Should James Milner complete his widely speculated transfer to Manchester City, his arrival at Eastland’s could come bundled with numerous questions regarding how City will actually utilize England’s utility man.
Milner has undoubtedly had a terrific season at Aston Villa, dutifully filling in the cracks left behind by Gareth Barry’s departure to Manchester, but where exactly Milner will fit in at City is a puzzle only Roberto Mancini has the answer to.
You see, City would have expected themselves to move onto another level this season. The purchase of token, also-ran players like Jo, Patrick Vieira and Roque Santa Cruz should be behind them if they want to progress into Champions League territory. Buying Valencia’s David Silva, for example, does show intent at least to make that progress.
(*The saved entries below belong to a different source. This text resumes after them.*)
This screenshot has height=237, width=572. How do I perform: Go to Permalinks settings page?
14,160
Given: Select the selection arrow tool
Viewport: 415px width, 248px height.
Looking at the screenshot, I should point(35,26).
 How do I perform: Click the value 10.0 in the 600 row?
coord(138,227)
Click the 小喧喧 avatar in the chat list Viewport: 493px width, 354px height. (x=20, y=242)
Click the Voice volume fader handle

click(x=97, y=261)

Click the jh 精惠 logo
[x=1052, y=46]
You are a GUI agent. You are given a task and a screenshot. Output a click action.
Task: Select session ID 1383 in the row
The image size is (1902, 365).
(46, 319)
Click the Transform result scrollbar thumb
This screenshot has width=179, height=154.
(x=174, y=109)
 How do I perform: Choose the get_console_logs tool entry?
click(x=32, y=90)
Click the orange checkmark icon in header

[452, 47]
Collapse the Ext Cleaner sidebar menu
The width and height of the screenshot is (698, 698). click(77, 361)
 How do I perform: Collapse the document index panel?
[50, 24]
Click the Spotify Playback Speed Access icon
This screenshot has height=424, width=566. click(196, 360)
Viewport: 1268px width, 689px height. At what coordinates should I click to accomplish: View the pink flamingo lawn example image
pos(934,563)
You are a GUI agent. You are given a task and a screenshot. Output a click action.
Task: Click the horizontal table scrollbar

Plucking James Milner from Aston Villa, however, makes less sense.
The reason being is that Milner is still an unproven quantity on the big stage and is yet to acquire a position that really extracts the best out of him.
The problem is that the 24-year-old is neither an offensive midfielder nor a defensive one, he doesn’t look to pick out a defence splitting pass nor does he have the defensive discipline to break down play. When he takes a position up on the flanks he can’t effectively beat his man through trickery or pace either.
His current club is still struggling with the conundrum of where exactly James should play. The two diagrams to the left show Milner’s passes against Arsenal in the 0-0 draw last season and his passes in Villa’s 7-1 thrashing to Chelsea, also last season. To put it quite simply (and in the best of technical terms), he is all over the place. Left wing, right wing, centre midfield. And this isn’t because Villa switched formation, all these passes are at varied moments of the game as James drifts around the pitch.
Now, Villa and England fans will be aware that Milner does have a positional indiscipline that sees him wander about the pitch in a frenzied blur and that could be tamed over time, but such a varied distribution of passing positions throughout the field can only mean that Martin O’Neill still remains uncertain of where exactly Milner can play effectively. And the same conundrum will hit Roberto Mancini if they secure his transfer.
The obvious solution is to plop him into Craig Bellamy’s position. This could work, in theory at least, should Mancini continue to employ the ‘inverted’ winger system he used last season – however, we’ve already highlighted he caveat regarding Milner’s wing-play. But what about David Silva, where does he fit in? Does the Spaniard, a left footer, take the place of Adam Johnson, who was immensely successful last term? Where does this leave Bellamy and Shaun Wright-Phillips? What about the expected return of Robinho? Could Milner even oust his former teammate Gareth Barry? There’s such a plethora of options available that it will inevitably leave some unhappy. And that someone could just be Milner.
Quite why City have set their sights on Milner is uncertain. The Englishman does have spirit and determination in abundance and a few more years of football could really make the world of difference to his as yet unfocused ability. City, however, may just plan to have a competent jack James-of-all-trades on the bench in a Perspex cage with the words ‘In case of Emergency’ printed across the front. And that would be a shame.